Assigned task
Find "For every named target in this 1920×1090" and "Customer Escalation Portal (934, 1914)" in the records below. Copy the lines holding them and every line between, exactly, and no others.

(Input data)

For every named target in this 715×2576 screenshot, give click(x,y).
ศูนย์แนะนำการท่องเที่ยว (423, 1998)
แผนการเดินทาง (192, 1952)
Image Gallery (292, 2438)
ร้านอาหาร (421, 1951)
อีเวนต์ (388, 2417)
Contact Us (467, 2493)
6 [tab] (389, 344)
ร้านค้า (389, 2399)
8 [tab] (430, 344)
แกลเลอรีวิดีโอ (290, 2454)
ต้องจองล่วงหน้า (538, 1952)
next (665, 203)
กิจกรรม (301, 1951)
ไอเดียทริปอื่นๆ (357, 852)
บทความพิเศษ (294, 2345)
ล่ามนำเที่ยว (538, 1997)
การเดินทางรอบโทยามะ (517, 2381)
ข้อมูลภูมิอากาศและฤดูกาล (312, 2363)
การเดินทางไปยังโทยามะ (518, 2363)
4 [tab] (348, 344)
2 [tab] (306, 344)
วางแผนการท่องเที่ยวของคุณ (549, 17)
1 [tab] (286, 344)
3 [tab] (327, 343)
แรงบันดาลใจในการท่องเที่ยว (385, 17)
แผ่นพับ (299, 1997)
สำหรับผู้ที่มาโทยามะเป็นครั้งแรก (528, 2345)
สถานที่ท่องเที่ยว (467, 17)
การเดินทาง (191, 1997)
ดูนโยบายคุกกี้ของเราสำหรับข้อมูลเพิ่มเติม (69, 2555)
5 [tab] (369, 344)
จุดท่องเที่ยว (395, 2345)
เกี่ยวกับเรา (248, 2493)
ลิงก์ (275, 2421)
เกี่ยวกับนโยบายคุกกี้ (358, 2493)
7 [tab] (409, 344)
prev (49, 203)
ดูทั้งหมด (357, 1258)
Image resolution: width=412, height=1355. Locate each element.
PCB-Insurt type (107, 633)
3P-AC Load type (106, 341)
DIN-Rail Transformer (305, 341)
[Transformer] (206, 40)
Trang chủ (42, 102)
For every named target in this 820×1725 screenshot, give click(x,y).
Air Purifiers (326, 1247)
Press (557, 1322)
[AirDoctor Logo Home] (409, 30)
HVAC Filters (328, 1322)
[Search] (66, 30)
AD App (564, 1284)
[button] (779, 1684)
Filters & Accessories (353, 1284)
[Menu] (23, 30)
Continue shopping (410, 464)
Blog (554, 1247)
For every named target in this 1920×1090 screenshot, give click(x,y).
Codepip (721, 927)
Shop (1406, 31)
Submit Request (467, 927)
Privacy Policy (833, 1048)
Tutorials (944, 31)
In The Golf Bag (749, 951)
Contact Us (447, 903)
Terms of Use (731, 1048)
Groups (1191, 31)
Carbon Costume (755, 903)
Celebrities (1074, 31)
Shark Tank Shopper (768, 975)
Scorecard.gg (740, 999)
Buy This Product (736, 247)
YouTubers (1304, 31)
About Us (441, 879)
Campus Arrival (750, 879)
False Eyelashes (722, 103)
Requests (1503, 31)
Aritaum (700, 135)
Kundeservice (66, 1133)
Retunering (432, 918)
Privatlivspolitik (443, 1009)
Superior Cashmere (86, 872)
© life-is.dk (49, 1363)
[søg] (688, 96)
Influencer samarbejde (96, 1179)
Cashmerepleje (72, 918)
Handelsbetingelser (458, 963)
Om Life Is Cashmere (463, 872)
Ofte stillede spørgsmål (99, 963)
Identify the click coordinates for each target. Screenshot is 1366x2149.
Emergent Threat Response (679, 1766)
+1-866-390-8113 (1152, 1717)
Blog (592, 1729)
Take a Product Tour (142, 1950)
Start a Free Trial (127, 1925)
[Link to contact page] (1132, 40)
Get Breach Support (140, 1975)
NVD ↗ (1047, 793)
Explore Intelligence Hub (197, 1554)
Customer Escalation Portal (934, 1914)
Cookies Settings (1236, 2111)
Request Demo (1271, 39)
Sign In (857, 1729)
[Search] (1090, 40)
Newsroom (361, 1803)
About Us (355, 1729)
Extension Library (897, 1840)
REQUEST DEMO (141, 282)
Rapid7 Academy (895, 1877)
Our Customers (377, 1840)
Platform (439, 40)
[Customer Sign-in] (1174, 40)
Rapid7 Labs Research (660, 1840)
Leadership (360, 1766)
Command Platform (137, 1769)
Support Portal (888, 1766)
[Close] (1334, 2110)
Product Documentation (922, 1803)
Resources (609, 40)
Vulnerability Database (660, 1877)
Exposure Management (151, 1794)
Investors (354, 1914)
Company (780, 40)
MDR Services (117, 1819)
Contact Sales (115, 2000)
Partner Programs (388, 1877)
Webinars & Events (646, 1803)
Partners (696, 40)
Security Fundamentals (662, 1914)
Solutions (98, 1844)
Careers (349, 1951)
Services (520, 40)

(End Input data)

Output
For every named target in this 1920×1090 screenshot, give click(x,y).
Codepip (721, 927)
Shop (1406, 31)
Submit Request (467, 927)
Privacy Policy (833, 1048)
Tutorials (944, 31)
In The Golf Bag (749, 951)
Contact Us (447, 903)
Terms of Use (731, 1048)
Groups (1191, 31)
Carbon Costume (755, 903)
Celebrities (1074, 31)
Shark Tank Shopper (768, 975)
Scorecard.gg (740, 999)
Buy This Product (736, 247)
YouTubers (1304, 31)
About Us (441, 879)
Campus Arrival (750, 879)
False Eyelashes (722, 103)
Requests (1503, 31)
Aritaum (700, 135)
Kundeservice (66, 1133)
Retunering (432, 918)
Privatlivspolitik (443, 1009)
Superior Cashmere (86, 872)
© life-is.dk (49, 1363)
[søg] (688, 96)
Influencer samarbejde (96, 1179)
Cashmerepleje (72, 918)
Handelsbetingelser (458, 963)
Om Life Is Cashmere (463, 872)
Ofte stillede spørgsmål (99, 963)
Identify the click coordinates for each target. Screenshot is 1366x2149.
Emergent Threat Response (679, 1766)
+1-866-390-8113 (1152, 1717)
Blog (592, 1729)
Take a Product Tour (142, 1950)
Start a Free Trial (127, 1925)
[Link to contact page] (1132, 40)
Get Breach Support (140, 1975)
NVD ↗ (1047, 793)
Explore Intelligence Hub (197, 1554)
Customer Escalation Portal (934, 1914)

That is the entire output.